### Source:
The XP environment was up 24x7

 

Since I saw so many uncorrectable sector errors, I reassigned it to my Windows 7 HTPC

 

Drive heath excellent.. yeah..

 

that is pretty bad.

that is a bit of an older drive (with low milage) an MLC drive.

I do see what you meant though. .

 

it looks like you are not alone on this particular drive and its  early failing. a little googling and ther eare may people saying similar things about it.

i would like to think the newer drives are more resilient.

 

any chance it is still under warranty?

 

I really think it's more of a situation with linux -> vmware -> vmdisk -> XP NTFS filesytem and XP running 24x7.

 

Two different drives of this brand exhibited the same behaviour, yet the one in my other linux machine without the vmware/vmdisk/xp environment is very low errors.

 

Newer hardware may be different. We'll see.

In any case, for a download machine, I would use a magnetic drive for the download repository. 

I'll try and capture an SSDlife snapshot on my bittorrent machine.

 

EDIT:

FWIW, I know the OCZ Vertex was used heavily with that particular Windows XP instance. It was my main internet access station.

It was up 100% of the time. I never turn off that particular Linux environment and it's virtual machines.

### Written problem A:
Translate the sentence "It was my main internet access station." from the SSD discussion above into Spanish.
### Written problem B:
In the SSD discussion above, why does the poster think the errors come from the Linux, VMware and Windows XP setup rather than from the drive brand alone?

### Data provided:

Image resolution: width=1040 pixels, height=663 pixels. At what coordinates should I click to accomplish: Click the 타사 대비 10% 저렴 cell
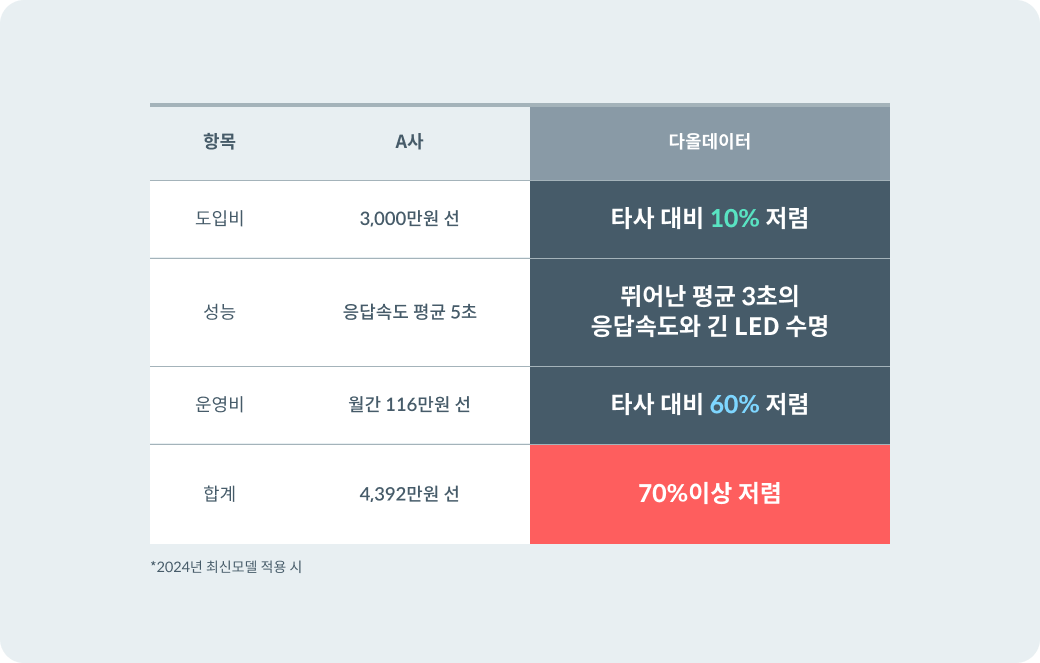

--

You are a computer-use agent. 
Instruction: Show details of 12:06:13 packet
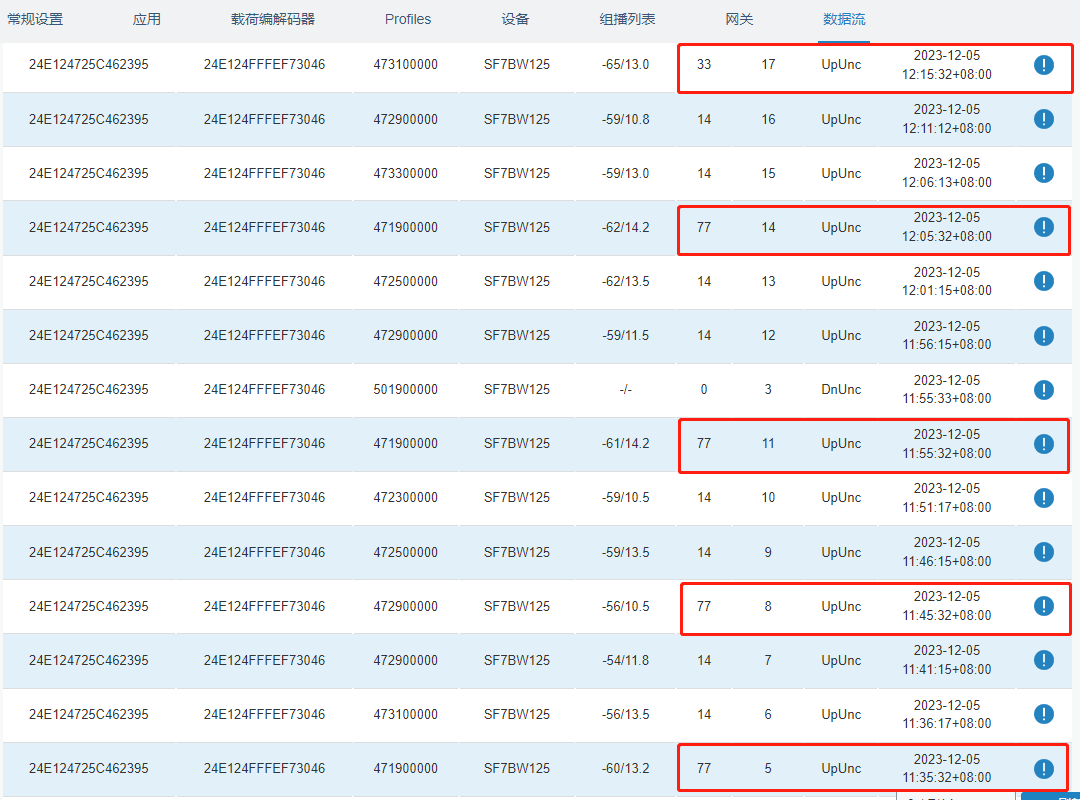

### Final answer A:
Era mi principal estación de acceso a Internet.

### Final answer B:
Two drives of this brand showed the same behavior in that setup. The one in the poster's other Linux machine, which lacks the VMware and XP environment, has very low errors.